▸ Exercise goal
Only lines with the word "menu" are needed; collect each of them from the listing below.

---

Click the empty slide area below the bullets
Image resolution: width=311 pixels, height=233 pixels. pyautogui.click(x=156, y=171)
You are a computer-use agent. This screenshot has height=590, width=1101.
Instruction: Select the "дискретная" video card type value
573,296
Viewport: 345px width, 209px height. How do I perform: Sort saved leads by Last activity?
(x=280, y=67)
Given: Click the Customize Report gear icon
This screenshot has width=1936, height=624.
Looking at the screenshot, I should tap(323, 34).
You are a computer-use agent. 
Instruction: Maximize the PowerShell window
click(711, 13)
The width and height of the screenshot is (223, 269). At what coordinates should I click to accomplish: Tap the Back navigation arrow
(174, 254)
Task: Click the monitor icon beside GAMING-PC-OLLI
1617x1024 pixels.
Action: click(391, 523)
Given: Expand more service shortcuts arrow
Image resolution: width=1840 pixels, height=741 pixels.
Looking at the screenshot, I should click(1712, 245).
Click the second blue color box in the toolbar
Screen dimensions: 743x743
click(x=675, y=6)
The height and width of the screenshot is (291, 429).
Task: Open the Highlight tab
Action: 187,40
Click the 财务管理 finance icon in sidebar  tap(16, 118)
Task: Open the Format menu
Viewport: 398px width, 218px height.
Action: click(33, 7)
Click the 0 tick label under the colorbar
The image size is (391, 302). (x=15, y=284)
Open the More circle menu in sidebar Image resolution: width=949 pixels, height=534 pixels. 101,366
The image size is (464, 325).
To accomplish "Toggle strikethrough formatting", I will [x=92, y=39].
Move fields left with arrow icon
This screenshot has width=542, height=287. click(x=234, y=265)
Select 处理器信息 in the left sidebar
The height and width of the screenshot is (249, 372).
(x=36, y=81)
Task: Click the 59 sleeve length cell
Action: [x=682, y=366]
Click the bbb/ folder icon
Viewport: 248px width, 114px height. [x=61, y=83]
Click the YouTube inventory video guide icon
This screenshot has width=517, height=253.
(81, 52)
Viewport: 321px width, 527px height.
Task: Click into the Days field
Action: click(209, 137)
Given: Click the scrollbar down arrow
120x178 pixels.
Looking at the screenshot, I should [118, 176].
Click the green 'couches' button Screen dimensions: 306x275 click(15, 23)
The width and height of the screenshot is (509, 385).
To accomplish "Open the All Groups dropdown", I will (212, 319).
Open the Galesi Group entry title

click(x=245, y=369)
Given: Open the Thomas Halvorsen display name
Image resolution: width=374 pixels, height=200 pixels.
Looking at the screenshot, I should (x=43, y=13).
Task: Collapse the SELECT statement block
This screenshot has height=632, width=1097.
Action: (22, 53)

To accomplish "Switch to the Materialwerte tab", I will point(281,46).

---

▸ Answer box
Task: Open the Format menu
Open the More circle menu in sidebar Image resolution: width=949 pixels, height=534 pixels. 101,366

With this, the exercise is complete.